• _TASK OBJECTIVE_: When the line containing "Given: Enable the Safe Areas checkbox" appears in the entries below, begin printing there and stop after the line containing "Tap the location services arrow in status bar"; print each of those lines exactly and no other line.

- Opening Delimiter -

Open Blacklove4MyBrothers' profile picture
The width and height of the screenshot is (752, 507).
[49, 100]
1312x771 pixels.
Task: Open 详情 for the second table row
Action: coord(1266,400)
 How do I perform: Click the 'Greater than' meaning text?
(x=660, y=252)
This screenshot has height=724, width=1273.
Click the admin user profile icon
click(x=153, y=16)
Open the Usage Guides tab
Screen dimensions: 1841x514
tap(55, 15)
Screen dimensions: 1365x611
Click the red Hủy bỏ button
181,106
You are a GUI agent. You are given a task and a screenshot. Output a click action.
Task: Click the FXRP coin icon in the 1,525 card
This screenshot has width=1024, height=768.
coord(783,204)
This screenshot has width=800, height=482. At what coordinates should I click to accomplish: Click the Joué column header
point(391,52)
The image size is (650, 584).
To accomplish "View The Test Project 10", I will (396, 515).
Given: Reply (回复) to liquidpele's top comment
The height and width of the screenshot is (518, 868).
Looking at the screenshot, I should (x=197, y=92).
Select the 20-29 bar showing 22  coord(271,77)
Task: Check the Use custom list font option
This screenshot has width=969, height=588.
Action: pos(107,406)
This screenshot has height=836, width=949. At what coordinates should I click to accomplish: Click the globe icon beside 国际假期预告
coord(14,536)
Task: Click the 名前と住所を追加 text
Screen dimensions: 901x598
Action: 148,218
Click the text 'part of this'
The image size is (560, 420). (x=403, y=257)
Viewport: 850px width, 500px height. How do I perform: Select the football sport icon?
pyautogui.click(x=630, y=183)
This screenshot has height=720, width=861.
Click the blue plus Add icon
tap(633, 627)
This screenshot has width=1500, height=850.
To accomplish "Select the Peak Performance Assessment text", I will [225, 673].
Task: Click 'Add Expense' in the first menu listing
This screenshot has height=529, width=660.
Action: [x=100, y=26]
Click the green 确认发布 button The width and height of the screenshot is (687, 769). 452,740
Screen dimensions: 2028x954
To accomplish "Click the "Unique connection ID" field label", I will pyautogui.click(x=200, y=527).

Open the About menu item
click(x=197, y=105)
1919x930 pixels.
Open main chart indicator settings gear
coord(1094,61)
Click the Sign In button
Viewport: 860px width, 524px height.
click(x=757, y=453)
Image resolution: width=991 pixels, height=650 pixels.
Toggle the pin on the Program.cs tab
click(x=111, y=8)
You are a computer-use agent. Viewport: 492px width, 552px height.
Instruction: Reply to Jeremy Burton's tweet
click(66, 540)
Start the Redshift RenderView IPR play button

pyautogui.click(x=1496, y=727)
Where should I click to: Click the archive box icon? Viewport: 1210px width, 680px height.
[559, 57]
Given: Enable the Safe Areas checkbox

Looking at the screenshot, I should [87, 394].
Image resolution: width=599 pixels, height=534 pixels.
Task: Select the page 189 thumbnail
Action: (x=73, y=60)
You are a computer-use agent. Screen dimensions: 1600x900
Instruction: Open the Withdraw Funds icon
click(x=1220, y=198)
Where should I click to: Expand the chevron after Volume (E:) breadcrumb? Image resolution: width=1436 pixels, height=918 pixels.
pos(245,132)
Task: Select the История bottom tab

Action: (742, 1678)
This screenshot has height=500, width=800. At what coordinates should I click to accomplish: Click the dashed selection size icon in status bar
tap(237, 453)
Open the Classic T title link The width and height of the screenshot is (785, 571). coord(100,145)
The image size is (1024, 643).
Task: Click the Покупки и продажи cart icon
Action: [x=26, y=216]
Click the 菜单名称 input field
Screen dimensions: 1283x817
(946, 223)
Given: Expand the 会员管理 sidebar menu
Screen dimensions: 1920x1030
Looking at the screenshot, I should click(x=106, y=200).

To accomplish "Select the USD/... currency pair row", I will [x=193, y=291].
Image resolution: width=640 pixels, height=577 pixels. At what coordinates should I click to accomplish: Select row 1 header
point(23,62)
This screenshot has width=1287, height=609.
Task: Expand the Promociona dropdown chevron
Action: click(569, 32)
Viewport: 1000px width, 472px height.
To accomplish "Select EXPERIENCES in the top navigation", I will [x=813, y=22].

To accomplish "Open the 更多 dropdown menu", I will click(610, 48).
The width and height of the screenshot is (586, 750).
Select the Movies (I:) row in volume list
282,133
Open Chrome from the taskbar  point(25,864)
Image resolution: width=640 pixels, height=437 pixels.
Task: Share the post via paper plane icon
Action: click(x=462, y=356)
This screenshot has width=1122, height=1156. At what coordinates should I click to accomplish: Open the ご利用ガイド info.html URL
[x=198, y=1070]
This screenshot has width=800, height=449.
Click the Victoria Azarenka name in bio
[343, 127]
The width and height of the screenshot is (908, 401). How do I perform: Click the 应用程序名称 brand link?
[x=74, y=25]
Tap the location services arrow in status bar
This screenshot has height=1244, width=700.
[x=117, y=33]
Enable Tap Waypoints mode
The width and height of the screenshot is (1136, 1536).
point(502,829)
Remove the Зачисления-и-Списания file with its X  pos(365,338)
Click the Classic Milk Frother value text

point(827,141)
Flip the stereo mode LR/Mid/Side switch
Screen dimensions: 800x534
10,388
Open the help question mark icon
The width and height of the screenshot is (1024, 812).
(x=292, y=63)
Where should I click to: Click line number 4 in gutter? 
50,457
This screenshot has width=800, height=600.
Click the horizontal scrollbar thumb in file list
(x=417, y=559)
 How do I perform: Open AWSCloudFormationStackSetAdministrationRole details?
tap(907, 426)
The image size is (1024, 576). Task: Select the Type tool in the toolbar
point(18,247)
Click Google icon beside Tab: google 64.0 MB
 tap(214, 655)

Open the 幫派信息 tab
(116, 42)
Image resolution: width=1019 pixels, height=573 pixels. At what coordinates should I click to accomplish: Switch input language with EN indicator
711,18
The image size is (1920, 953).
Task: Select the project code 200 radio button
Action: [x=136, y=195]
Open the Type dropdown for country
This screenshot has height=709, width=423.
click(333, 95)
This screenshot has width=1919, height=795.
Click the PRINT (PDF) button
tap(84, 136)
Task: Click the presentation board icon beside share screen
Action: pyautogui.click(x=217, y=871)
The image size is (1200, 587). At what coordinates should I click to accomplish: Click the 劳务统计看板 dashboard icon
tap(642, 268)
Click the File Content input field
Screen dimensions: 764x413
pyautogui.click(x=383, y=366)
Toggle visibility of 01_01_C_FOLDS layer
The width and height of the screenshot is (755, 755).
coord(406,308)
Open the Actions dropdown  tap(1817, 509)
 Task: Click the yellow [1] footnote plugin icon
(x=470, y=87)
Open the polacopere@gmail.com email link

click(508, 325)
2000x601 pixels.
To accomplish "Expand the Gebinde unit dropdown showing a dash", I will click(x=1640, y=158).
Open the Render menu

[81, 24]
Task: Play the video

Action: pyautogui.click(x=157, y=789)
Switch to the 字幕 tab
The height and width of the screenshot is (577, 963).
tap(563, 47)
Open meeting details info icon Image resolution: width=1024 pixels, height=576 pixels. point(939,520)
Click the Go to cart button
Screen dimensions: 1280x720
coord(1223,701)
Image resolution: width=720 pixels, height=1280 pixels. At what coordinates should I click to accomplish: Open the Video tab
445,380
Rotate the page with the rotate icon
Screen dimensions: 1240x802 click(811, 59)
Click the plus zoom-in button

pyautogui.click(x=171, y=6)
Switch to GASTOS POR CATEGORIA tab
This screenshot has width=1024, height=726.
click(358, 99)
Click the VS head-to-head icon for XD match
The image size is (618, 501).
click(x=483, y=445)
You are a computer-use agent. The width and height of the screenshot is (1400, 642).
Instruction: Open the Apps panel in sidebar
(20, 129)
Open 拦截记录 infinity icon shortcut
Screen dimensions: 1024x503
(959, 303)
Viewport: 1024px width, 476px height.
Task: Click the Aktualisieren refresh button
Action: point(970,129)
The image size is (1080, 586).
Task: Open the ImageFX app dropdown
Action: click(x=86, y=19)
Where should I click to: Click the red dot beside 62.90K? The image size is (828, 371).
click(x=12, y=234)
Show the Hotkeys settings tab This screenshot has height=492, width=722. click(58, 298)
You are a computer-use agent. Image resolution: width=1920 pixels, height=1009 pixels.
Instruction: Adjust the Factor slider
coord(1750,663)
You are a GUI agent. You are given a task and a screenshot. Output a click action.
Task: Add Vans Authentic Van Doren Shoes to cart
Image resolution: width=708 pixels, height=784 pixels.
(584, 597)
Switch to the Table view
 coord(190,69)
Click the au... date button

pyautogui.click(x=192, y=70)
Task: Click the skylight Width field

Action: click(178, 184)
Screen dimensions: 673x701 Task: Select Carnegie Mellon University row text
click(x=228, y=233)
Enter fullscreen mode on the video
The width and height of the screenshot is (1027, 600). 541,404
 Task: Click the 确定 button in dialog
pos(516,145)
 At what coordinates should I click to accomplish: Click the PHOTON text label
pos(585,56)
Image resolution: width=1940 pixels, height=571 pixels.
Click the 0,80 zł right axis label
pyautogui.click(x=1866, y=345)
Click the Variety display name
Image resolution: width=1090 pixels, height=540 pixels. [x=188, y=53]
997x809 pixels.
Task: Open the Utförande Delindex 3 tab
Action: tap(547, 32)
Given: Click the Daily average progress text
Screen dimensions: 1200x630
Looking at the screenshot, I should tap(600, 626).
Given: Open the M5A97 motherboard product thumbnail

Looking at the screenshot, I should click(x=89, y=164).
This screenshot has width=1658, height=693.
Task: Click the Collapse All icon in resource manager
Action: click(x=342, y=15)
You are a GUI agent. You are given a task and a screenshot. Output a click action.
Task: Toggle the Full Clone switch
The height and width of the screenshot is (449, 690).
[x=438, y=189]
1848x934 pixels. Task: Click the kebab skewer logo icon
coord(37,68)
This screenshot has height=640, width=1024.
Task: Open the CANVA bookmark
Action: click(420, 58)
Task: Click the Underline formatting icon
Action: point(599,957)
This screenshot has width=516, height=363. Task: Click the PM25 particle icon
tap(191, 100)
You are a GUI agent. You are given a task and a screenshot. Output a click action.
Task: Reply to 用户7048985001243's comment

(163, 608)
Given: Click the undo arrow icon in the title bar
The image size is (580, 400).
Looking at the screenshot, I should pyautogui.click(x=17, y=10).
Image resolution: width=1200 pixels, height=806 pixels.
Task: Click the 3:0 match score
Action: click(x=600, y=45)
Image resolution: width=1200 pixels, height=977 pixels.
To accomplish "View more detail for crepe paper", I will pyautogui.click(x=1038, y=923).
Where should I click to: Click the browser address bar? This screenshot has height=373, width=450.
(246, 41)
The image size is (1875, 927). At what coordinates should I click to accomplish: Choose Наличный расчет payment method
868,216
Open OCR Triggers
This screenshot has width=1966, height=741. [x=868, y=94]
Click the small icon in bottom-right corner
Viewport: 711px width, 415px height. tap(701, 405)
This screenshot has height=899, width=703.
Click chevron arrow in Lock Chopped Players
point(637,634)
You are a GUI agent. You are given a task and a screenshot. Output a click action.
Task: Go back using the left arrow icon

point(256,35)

- Closing Delimiter -

• _RESULT FOR THIS TASK_:
Given: Enable the Safe Areas checkbox

Looking at the screenshot, I should [87, 394].
Image resolution: width=599 pixels, height=534 pixels.
Task: Select the page 189 thumbnail
Action: (x=73, y=60)
You are a computer-use agent. Screen dimensions: 1600x900
Instruction: Open the Withdraw Funds icon
click(x=1220, y=198)
Where should I click to: Expand the chevron after Volume (E:) breadcrumb? Image resolution: width=1436 pixels, height=918 pixels.
pos(245,132)
Task: Select the История bottom tab

Action: (742, 1678)
This screenshot has height=500, width=800. At what coordinates should I click to accomplish: Click the dashed selection size icon in status bar
tap(237, 453)
Open the Classic T title link The width and height of the screenshot is (785, 571). coord(100,145)
The image size is (1024, 643).
Task: Click the Покупки и продажи cart icon
Action: [x=26, y=216]
Click the 菜单名称 input field
Screen dimensions: 1283x817
(946, 223)
Given: Expand the 会员管理 sidebar menu
Screen dimensions: 1920x1030
Looking at the screenshot, I should click(x=106, y=200).

To accomplish "Select the USD/... currency pair row", I will [x=193, y=291].
Image resolution: width=640 pixels, height=577 pixels. At what coordinates should I click to accomplish: Select row 1 header
point(23,62)
This screenshot has width=1287, height=609.
Task: Expand the Promociona dropdown chevron
Action: click(569, 32)
Viewport: 1000px width, 472px height.
To accomplish "Select EXPERIENCES in the top navigation", I will [x=813, y=22].

To accomplish "Open the 更多 dropdown menu", I will click(610, 48).
The width and height of the screenshot is (586, 750).
Select the Movies (I:) row in volume list
282,133
Open Chrome from the taskbar  point(25,864)
Image resolution: width=640 pixels, height=437 pixels.
Task: Share the post via paper plane icon
Action: click(x=462, y=356)
This screenshot has width=1122, height=1156. At what coordinates should I click to accomplish: Open the ご利用ガイド info.html URL
[x=198, y=1070]
This screenshot has width=800, height=449.
Click the Victoria Azarenka name in bio
[343, 127]
The width and height of the screenshot is (908, 401). How do I perform: Click the 应用程序名称 brand link?
[x=74, y=25]
Tap the location services arrow in status bar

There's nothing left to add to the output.